Directions for this task ::
Every record that follows must be set down word for word.

Items from a data source:
------------------------

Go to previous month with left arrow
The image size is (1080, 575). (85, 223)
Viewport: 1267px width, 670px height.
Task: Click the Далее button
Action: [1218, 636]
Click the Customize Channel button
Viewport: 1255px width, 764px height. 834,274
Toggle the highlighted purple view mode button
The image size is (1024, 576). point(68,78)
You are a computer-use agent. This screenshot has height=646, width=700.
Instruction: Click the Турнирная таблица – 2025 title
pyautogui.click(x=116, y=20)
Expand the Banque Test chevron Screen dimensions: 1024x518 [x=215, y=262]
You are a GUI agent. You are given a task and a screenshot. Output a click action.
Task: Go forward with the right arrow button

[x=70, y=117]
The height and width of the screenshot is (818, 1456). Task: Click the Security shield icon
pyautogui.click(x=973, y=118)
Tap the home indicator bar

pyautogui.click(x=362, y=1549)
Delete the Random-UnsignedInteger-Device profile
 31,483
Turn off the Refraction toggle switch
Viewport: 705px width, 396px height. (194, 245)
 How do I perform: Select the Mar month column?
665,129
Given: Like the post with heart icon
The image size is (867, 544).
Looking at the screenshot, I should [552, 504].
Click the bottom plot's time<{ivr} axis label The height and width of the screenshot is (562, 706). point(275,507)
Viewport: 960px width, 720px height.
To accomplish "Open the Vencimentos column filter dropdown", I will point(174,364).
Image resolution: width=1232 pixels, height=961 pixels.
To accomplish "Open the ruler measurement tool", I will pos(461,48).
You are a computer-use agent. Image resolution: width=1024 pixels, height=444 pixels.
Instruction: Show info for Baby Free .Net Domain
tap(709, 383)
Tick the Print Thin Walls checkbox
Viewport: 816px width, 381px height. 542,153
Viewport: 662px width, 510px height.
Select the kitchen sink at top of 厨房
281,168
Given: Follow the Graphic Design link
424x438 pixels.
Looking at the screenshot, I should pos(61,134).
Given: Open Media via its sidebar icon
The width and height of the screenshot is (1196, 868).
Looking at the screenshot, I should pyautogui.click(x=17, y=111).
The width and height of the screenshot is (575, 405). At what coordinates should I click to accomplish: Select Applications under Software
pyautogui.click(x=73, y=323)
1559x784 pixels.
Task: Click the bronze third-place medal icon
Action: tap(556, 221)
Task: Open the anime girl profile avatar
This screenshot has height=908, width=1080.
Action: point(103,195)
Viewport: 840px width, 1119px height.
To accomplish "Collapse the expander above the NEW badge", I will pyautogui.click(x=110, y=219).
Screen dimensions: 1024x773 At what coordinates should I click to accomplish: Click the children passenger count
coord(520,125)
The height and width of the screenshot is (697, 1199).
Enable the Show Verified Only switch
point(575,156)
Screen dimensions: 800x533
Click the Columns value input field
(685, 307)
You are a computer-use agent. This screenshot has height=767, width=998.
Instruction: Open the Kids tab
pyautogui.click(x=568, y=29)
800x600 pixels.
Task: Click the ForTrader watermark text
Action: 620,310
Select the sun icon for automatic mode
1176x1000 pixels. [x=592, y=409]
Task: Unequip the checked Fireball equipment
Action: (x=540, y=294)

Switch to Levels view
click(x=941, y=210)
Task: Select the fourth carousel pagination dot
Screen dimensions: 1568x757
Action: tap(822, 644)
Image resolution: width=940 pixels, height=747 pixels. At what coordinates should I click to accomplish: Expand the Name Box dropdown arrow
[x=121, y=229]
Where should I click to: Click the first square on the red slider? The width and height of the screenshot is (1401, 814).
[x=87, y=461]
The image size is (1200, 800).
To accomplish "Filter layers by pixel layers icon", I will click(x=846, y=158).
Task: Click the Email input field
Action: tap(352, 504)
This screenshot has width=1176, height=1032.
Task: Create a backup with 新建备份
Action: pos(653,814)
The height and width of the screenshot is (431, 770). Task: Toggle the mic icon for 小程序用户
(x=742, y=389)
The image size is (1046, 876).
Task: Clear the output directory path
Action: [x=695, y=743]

------------------------

Output ::
Go to previous month with left arrow
The image size is (1080, 575). (85, 223)
Viewport: 1267px width, 670px height.
Task: Click the Далее button
Action: [1218, 636]
Click the Customize Channel button
Viewport: 1255px width, 764px height. 834,274
Toggle the highlighted purple view mode button
The image size is (1024, 576). point(68,78)
You are a computer-use agent. This screenshot has height=646, width=700.
Instruction: Click the Турнирная таблица – 2025 title
pyautogui.click(x=116, y=20)
Expand the Banque Test chevron Screen dimensions: 1024x518 [x=215, y=262]
You are a GUI agent. You are given a task and a screenshot. Output a click action.
Task: Go forward with the right arrow button

[x=70, y=117]
The height and width of the screenshot is (818, 1456). Task: Click the Security shield icon
pyautogui.click(x=973, y=118)
Tap the home indicator bar

pyautogui.click(x=362, y=1549)
Delete the Random-UnsignedInteger-Device profile
 31,483
Turn off the Refraction toggle switch
Viewport: 705px width, 396px height. (194, 245)
 How do I perform: Select the Mar month column?
665,129
Given: Like the post with heart icon
The image size is (867, 544).
Looking at the screenshot, I should [552, 504].
Click the bottom plot's time<{ivr} axis label The height and width of the screenshot is (562, 706). point(275,507)
Viewport: 960px width, 720px height.
To accomplish "Open the Vencimentos column filter dropdown", I will point(174,364).
Image resolution: width=1232 pixels, height=961 pixels.
To accomplish "Open the ruler measurement tool", I will pos(461,48).
You are a computer-use agent. Image resolution: width=1024 pixels, height=444 pixels.
Instruction: Show info for Baby Free .Net Domain
tap(709, 383)
Tick the Print Thin Walls checkbox
Viewport: 816px width, 381px height. 542,153
Viewport: 662px width, 510px height.
Select the kitchen sink at top of 厨房
281,168
Given: Follow the Graphic Design link
424x438 pixels.
Looking at the screenshot, I should pos(61,134).
Given: Open Media via its sidebar icon
The width and height of the screenshot is (1196, 868).
Looking at the screenshot, I should pyautogui.click(x=17, y=111).
The width and height of the screenshot is (575, 405). At what coordinates should I click to accomplish: Select Applications under Software
pyautogui.click(x=73, y=323)
1559x784 pixels.
Task: Click the bronze third-place medal icon
Action: tap(556, 221)
Task: Open the anime girl profile avatar
This screenshot has height=908, width=1080.
Action: point(103,195)
Viewport: 840px width, 1119px height.
To accomplish "Collapse the expander above the NEW badge", I will pyautogui.click(x=110, y=219).
Screen dimensions: 1024x773 At what coordinates should I click to accomplish: Click the children passenger count
coord(520,125)
The height and width of the screenshot is (697, 1199).
Enable the Show Verified Only switch
point(575,156)
Screen dimensions: 800x533
Click the Columns value input field
(685, 307)
You are a computer-use agent. This screenshot has height=767, width=998.
Instruction: Open the Kids tab
pyautogui.click(x=568, y=29)
800x600 pixels.
Task: Click the ForTrader watermark text
Action: 620,310
Select the sun icon for automatic mode
1176x1000 pixels. [x=592, y=409]
Task: Unequip the checked Fireball equipment
Action: (x=540, y=294)

Switch to Levels view
click(x=941, y=210)
Task: Select the fourth carousel pagination dot
Screen dimensions: 1568x757
Action: tap(822, 644)
Image resolution: width=940 pixels, height=747 pixels. At what coordinates should I click to accomplish: Expand the Name Box dropdown arrow
[x=121, y=229]
Where should I click to: Click the first square on the red slider? The width and height of the screenshot is (1401, 814).
[x=87, y=461]
The image size is (1200, 800).
To accomplish "Filter layers by pixel layers icon", I will click(x=846, y=158).
Task: Click the Email input field
Action: tap(352, 504)
This screenshot has width=1176, height=1032.
Task: Create a backup with 新建备份
Action: pos(653,814)
The height and width of the screenshot is (431, 770). Task: Toggle the mic icon for 小程序用户
(x=742, y=389)
The image size is (1046, 876).
Task: Clear the output directory path
Action: [x=695, y=743]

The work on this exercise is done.